Si Fatima al-Fihriya est connue pour avoir construit la mosquée et l’Université al-Qaraouiyine au IXe siècle, ceux qui ont suivi ont également connu des figures féminines marquantes. Ainsi, la princesse Fannou aura été la guerrière ayant défendu le dernier bastion des Almoravides (1040 – 1147), Hafsa Al-Rakuniya sera la poétesse andalouse du XIIe siècle et Sayyida al-Horra (1493–1562) la corsaire de Tétouan qui aura tenu tête à l’armée ibérique, au cours du XVe siècle. Lalla Ouda, elle, marquera le XVIe siècle par les repères architecturaux saadiens (1509–1660) qu’elle fera construire, en plus d’être une conseillère proche de son fils, le sixième et célèbre sultan saâdien Ahmed al-Mansour Dahbi (1578-1603).

Massouda al-Wizkitiya (1532-1590) est connue en effet pour avoir été l’épouse du sultan saâdien Mohamed ech-Cheikh, qui a régné de 1554 à 1557 avant son assassinat par Hassan Pacha, fils de Kheir ad-Din Barberousse, en représailles à la prise de Tlemcen. Fondateur du royaume d’Alger en 1515, l’aïeul a d’ailleurs été un allié majeur de Sayyida al-Horra, avant que celle-ci ne se rallie aux Wattasside (1472–1554) pour freiner l’expansion saâdienne. Mohamed ech-Cheikh finit pourtant par unifier le pays au fil des décennies, mettant fin aux principautés éparses et éliminant ses rivaux parmi les proches. Il force aussi les Portugais à se retirer d’une grande partie des côtes marocaines, en plus de vaincre la dynastie rivale.

Fille du cheikh Aboul Abbas Ahmad ben Abdallah al-Wazkiti, Lalla Aouda est élevée au sein d’une famille qui y a eu un grand rôle, notamment pour le contrôle de la dynastie sur la région du Souss. Dans cet environnement princier porté sur l’instruction et le savoir, son érudition acquise lui permettra davantage de participer au rayonnement des saâdiens et à leur âge d’or. Connue en effet pour sa grande culture en art, en lettres et en religion, elle est même érigée au rang de sainte, qui aura sa place parmi les tombeaux saâdiens de Marrakech.

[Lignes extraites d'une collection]
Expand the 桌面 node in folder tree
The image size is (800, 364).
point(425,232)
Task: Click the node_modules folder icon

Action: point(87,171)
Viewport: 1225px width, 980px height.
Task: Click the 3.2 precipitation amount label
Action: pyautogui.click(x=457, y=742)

## EXERCICE
Selon l'extrait sur les figures féminines marocaines, qui a assassiné le sultan Mohamed ech-Cheikh ?

## SOLUTION
Hassan Pacha, fils de Kheir ad-Din Barberousse.